* [WORK ITEM]: Once a line is found to contain "calendar", copy it out of the listing.

* [GIVEN DATA]:

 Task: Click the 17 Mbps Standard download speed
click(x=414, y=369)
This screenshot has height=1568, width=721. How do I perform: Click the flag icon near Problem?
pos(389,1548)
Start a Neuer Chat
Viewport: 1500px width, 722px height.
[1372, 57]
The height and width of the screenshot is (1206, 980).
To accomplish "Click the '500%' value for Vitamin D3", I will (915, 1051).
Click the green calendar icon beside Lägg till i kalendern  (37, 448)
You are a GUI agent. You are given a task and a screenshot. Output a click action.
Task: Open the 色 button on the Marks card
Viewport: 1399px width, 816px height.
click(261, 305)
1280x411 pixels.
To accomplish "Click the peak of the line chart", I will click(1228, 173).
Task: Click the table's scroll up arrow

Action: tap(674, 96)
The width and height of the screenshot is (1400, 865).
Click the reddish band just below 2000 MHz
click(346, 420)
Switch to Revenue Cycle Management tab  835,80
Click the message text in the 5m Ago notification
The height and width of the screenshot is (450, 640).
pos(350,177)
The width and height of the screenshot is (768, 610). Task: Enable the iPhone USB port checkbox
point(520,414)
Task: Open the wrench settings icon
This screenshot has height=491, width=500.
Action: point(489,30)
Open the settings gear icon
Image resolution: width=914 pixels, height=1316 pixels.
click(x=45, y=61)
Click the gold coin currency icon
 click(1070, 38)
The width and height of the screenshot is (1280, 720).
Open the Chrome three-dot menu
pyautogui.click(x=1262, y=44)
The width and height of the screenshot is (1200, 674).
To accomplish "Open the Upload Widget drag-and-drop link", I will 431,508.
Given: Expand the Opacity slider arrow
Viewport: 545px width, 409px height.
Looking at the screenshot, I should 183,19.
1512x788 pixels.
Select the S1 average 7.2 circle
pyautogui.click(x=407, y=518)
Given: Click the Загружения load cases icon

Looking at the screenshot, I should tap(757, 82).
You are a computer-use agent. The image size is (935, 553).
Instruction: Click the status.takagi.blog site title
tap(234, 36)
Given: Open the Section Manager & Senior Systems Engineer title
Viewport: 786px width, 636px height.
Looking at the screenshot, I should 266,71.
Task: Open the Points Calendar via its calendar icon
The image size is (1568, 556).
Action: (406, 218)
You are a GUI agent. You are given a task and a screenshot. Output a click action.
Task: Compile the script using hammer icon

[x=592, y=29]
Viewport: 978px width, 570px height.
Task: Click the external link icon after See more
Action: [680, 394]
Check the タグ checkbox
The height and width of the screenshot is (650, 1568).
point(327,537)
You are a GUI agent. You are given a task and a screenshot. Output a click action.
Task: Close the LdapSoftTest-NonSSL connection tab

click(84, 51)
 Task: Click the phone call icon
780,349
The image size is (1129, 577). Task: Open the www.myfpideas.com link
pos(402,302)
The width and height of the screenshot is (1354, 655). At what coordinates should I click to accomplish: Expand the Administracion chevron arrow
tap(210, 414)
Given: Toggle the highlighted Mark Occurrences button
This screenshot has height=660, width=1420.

* [RESPONSE AREA]:
Click the green calendar icon beside Lägg till i kalendern  (37, 448)
Task: Open the Points Calendar via its calendar icon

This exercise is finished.